Circles in the night

Posted on 9 July 2020

Astral photography is for those rare creatures who come out when the sun goes down and can focus their cameras without the aid of light. One of these is JON KERRIN, who has mastered the art of star trails. ROBYN DALY sheds some light on how it’s done.

Image credit: Jon Kerrin

About the photograph:
Star-trail Reflections
Jon says, ‘I took this image during one of my astral workshops in the Kouebokkeveld in the southern Cederberg. Aside from making a pleasing composition, the water reflects the light of the stars, which helps to increase the dynamic range and add light to the foreground. This is a stacked image of 70 frames.’

Equipment: Fuji XT3, 8-16mm f2.8 lens, ISO 2500, f/2.8, 20 sec

Take it yourself

You can photograph star trails using any camera that allows you to shoot on manual mode. Ideally you want a wide-angle lens with an aperture of f/4 or wider to let in as much light as possible, and to capture the enormity of the sky. Don’t use filters. A sturdy tripod is essential. Choose a tall one so that you don’t have to extend the centre column to get up high. Extending the centre-column increases the chance of camera shake. Jon uses a Gitzo Traveller which is fairly light to carry, yet sturdy. Make sure your battery is fully charged.

When To Shoot
For astral photography you want minimal to no cloud cover. Winter nights generally give the best crisp, clear skies (depending on where you are in the country). When it’s cold, watch for condensation on your lens, which usually happens between three and five in the morning. If you’re shooting the Milky Way, you want a totally dark sky, but for star trails, a moon can be a blessing as it adds light. However, don’t point the camera at the moon as it will be a bright white blob in your picture; it’s best if it’s behind you, adding an ethereal light to your scene.

Find The Pole
In order to capture the stars turning in that mesmerising circle, you need to find the South Celestial Pole. This is an imaginary point in the southern sky around which all stars appear to turn. Fortunately, there are apps to help you find it: try either The Photographer’s Ephemeris or PhotoPills (both R149,99). While it’s lovely to have the symmetry of the star trail in the centre of the sky, placing the South Celestial Pole off-centre can also create a captivating image.

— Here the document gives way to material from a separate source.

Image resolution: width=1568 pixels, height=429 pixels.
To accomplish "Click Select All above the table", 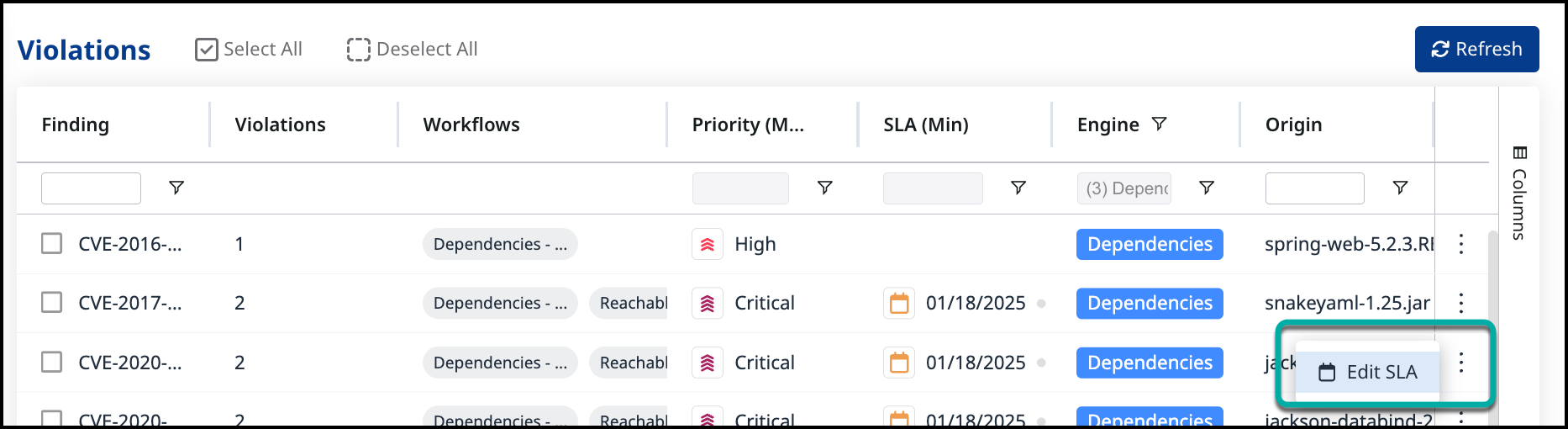I will 249,50.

This is more challenging in the dark. Jon suggests you change the exposure settings briefly to take a single short exposure to see what’s in the photo, then recompose, shoot and check again. Once you’re happy, revert to the camera settings necessary for capturing the star trail. To focus in the dark, find the brightest star, switch to manual focus and then dial the focus ring until the star appears pin sharp. It’s easier if your camera has manual focus assist and focus peaking.

Stacking & Long Exposure
There are two ways to shoot star trails: stacking multiple images or the traditional way of taking one very long exposure. It’s your choice which to use.

Star Stacking
Take multiple images at set intervals and combine them in post production in Lightroom or Photoshop, merging a stack of them into one.

When To Stack
Because you’re taking many images, you can remove a few. Jon uses the stacking technique when there are other people around who might walk in front of his camera or shine a light while he’s shooting, which would potentially ruin a single long-exposure shot.

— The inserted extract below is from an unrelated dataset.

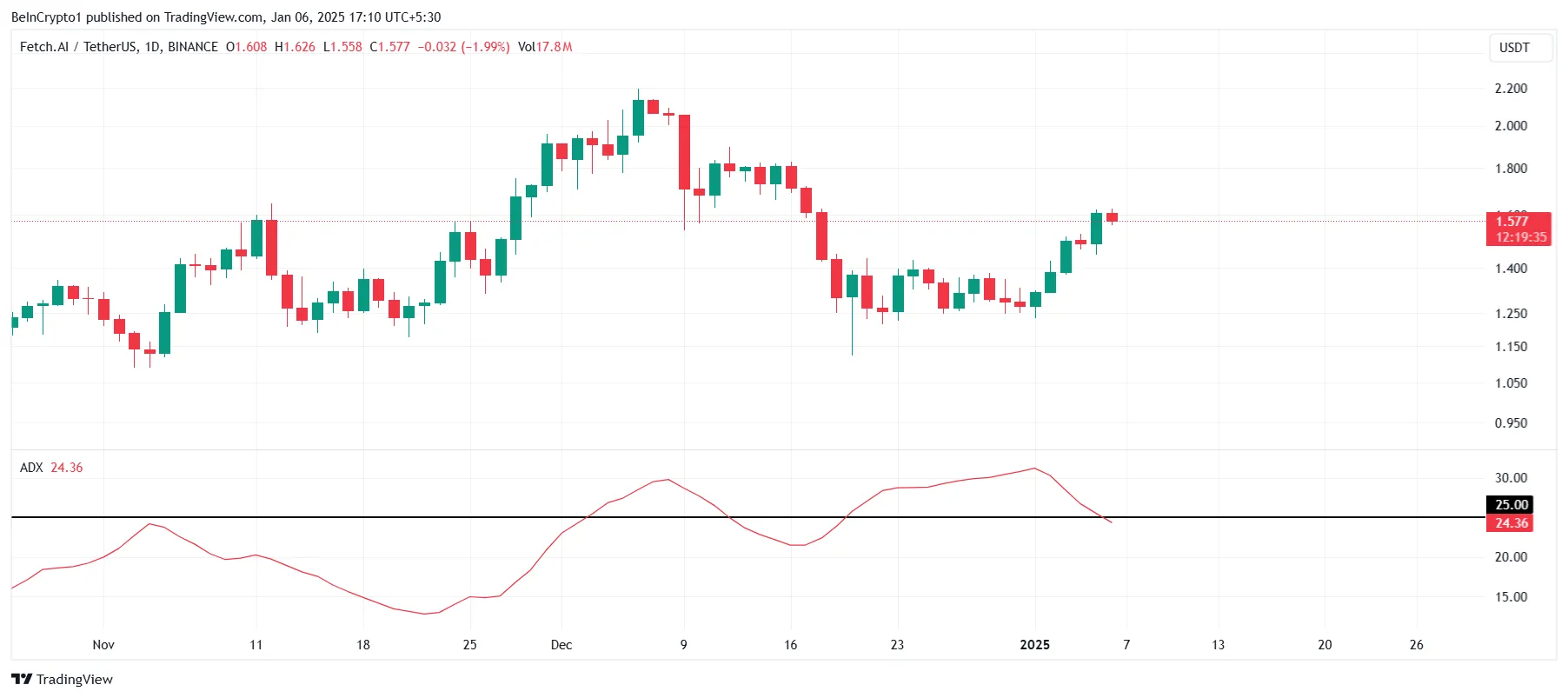The width and height of the screenshot is (1568, 698).
Task: Click the black ADX 25 threshold line
Action: (x=747, y=517)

For this technique you need a camera that shoots in RAW and has an interval-timer mode. This allows you to continuously shoot up to 999 images at pre-set intervals – mostly used for time-lapse photography. It’s also great for star trails and self-portraits. Set the exposure time to between 20 and 35 seconds, aperture around f/2.8 to f/4 or as wide as the lens will allow. ISO should be between 1600 and 4000. Make sure that your camera’s long-exposure-noise-reduction function is off. Then set the interval timer to shoot anything between 40 and 70 images (the number is quite subjective; however, you should be shooting for between 30 minutes to an hour to get a good circle in the sky).

Long Exposure
Long exposures can be up to an hour long. They allow you to shoot at lower ISOs, which gives the option of bringing back detail in post production.

When To Shoot Long This is a single image, so the camera records everything that happens in that time frame. This includes aeroplanes flying over or any other unexpected light source such as car lights, which can spoil your circles.

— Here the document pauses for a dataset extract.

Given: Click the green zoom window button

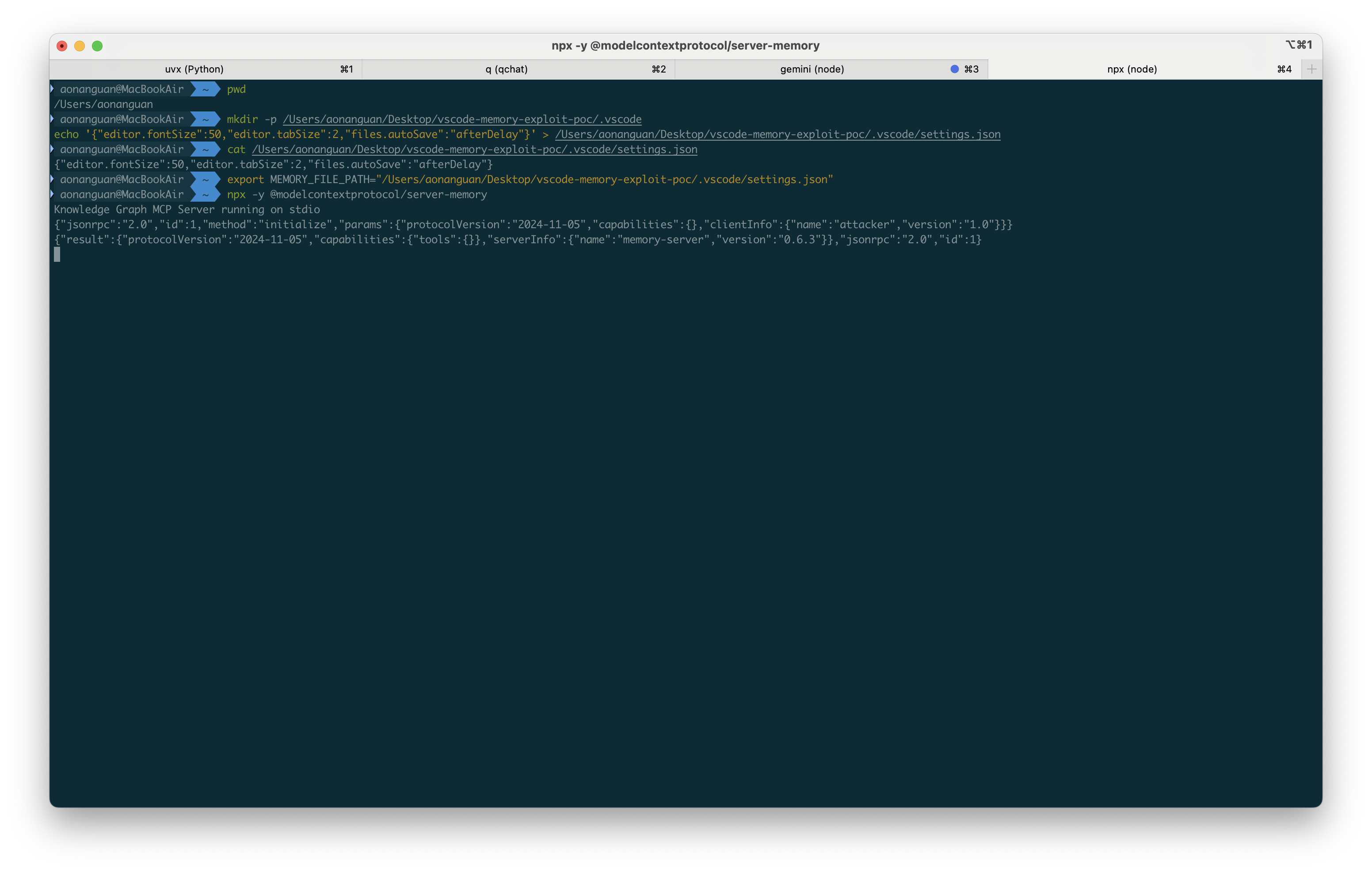Looking at the screenshot, I should tap(97, 46).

Jon tends to use this technique alone in an isolated area.
Settings: Shoot in RAW and set ISO to anywhere between 100 and 500. Open the aperture to f/4 or wider and expose the image for between 15 minutes and one hour. Turn your camera’s long-exposure-noise-reduction setting on to reduce colour noise. But remember, this works by the camera taking a second, equal-time exposure to measure the noise, then subtracts that noise from your real exposure. So do not turn off your camera until this is completed. If your original exposure was an hour, wait another hour before turning off the camera (which is why fully charged batteries are essential).

Image credit: Jon Kerrin

About the Photograph
Wolfberg Arch
Jon says, ‘This is a conventional single image taken at Wolfberg Arch in the Cederberg on a long exposure. It was new moon that night, so was very dark and I increased the exposure by two stops in Photoshop to bring out the detail in the rock formation.’